- [ACTIVITY]
Across the whole listing, find how many lines contain "properties", then write that number and nothing else.

-*-*-

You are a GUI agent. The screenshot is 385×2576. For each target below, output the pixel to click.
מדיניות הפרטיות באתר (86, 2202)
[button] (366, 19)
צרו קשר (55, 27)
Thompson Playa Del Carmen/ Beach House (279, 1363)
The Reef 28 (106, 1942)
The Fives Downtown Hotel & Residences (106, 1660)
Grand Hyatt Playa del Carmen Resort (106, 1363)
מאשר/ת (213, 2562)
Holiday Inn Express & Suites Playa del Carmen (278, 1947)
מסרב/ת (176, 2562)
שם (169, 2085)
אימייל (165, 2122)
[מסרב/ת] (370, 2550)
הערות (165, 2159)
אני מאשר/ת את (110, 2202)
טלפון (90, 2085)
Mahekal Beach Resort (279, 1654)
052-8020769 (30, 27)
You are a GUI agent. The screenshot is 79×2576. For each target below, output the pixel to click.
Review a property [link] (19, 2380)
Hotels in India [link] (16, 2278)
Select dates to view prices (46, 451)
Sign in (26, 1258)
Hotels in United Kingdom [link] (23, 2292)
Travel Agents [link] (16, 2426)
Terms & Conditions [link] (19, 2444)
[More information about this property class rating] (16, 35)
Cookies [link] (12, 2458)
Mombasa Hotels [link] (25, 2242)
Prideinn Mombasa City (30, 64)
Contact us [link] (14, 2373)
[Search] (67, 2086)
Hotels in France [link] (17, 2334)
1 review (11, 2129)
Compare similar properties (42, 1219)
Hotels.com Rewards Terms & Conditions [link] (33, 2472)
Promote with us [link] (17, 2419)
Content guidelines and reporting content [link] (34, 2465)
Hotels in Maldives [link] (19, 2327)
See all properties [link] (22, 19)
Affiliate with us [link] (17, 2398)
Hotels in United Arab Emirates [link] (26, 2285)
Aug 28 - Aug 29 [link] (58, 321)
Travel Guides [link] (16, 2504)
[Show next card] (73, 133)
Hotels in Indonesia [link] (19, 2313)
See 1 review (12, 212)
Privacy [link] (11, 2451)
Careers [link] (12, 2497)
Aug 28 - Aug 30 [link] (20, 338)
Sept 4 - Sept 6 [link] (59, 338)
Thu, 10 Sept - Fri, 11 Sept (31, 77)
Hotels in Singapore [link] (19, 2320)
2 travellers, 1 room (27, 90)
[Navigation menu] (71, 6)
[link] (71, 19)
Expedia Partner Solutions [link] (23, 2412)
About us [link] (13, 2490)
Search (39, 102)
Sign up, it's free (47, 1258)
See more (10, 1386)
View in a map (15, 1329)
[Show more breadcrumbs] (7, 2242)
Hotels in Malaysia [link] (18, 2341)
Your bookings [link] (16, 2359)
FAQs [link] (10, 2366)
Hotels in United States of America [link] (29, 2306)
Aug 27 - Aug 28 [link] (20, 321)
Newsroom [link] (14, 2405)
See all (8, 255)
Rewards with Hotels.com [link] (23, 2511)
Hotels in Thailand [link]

-*-*-

- [TASK RESPONSE]
2